# [EXERCISE BRIEF]
Count the lines below containing "will"; state the number only.

[Data extracted from a collection]
______________________________

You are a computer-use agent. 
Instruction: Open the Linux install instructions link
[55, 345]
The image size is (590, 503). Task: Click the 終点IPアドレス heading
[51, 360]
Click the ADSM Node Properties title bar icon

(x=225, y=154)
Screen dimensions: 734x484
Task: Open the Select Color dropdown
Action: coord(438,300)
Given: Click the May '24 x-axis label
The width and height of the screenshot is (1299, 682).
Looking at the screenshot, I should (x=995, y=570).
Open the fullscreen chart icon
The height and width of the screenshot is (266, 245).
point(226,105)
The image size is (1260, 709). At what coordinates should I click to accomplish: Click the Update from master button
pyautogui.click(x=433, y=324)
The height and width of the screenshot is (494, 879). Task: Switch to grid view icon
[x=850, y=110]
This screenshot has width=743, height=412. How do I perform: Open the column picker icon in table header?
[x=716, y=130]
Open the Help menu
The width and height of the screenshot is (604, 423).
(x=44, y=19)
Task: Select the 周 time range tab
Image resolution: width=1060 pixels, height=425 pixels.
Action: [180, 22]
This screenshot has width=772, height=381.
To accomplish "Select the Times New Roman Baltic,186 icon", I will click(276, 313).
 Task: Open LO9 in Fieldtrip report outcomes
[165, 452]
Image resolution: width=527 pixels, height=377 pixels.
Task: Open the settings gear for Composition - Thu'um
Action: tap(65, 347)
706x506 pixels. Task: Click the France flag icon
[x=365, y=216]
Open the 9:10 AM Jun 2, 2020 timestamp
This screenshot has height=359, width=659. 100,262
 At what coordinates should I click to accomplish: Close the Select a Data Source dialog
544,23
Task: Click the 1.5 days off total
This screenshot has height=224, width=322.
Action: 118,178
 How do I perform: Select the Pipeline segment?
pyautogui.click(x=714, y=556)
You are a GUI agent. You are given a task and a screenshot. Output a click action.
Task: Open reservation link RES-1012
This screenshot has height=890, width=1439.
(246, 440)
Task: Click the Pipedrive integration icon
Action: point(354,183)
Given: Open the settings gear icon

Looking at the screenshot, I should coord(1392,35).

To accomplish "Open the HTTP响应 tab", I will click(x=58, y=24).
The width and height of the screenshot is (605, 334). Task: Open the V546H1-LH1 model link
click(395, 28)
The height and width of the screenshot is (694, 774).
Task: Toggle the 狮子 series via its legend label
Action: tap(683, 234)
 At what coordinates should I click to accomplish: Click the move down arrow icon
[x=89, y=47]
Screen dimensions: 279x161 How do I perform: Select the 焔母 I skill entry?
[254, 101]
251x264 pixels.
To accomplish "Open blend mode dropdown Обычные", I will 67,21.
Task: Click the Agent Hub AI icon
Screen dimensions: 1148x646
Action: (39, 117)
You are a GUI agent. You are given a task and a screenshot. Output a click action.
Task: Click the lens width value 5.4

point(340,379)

______________________________

# [OUTPUT OF THE EXERCISE]
3